The final construction items include connecting permanent electrical and water service, street paving, installing park gates and signage and finalizing remediation of the park that was built above a brownfield site.
The park is the result of a multi-year planning process involving community engagement while addressing the area’s need for open space and its environmental concerns, said Ryan Chavez, infrastructure coordinator of UPROSE, a nonprofit for environmental justice.
But the long-awaited opening has not yet been scheduled.

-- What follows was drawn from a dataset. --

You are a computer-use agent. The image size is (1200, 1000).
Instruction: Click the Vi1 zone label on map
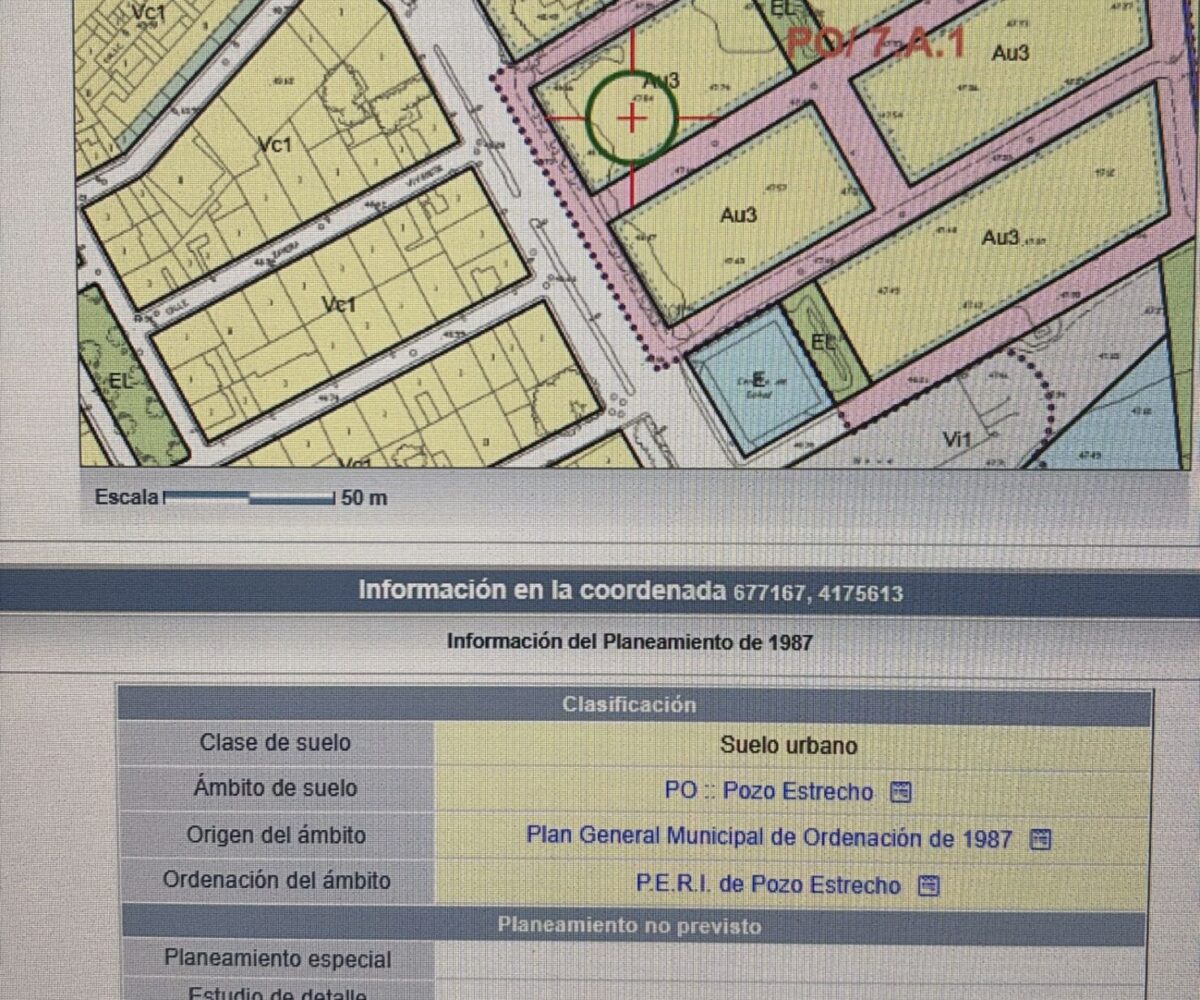click(957, 437)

Once construction is complete, the city must seek approval from the State Department of Environmental Conservation “to ensure that the brownfield remediation is complete and that the site is safe for public access.”
“Once we receive approval from DEC, we will work with NYC Parks, who will operate and maintain the space moving forward and, together, schedule a ribbon-cutting,” the EDC said on its website.
In 2006, Mayor Michael Bloomberg allocated $36 million to the cleanup and redevelopment of Bush Terminal Piers, which was contaminated due to illegal dumping in the 1970s and classified as an inactive hazardous waste site.
The park is part of a “Sunset Park Vision Plan” from the city’s Economic Development Corporation that was first unveiled in 2009.
While the park will provide fields for soccer and baseball, viewing areas for a restored tidal pool and access to the Sunset Park waterfront, some features in the park’s original plan have been scrapped over the years, including a children’s playground, an environmental center and a second egress, CB7 said in a letter to the EDC dated June 7.
“This park will represent a significant addition of parkland in the community,” Laufer said.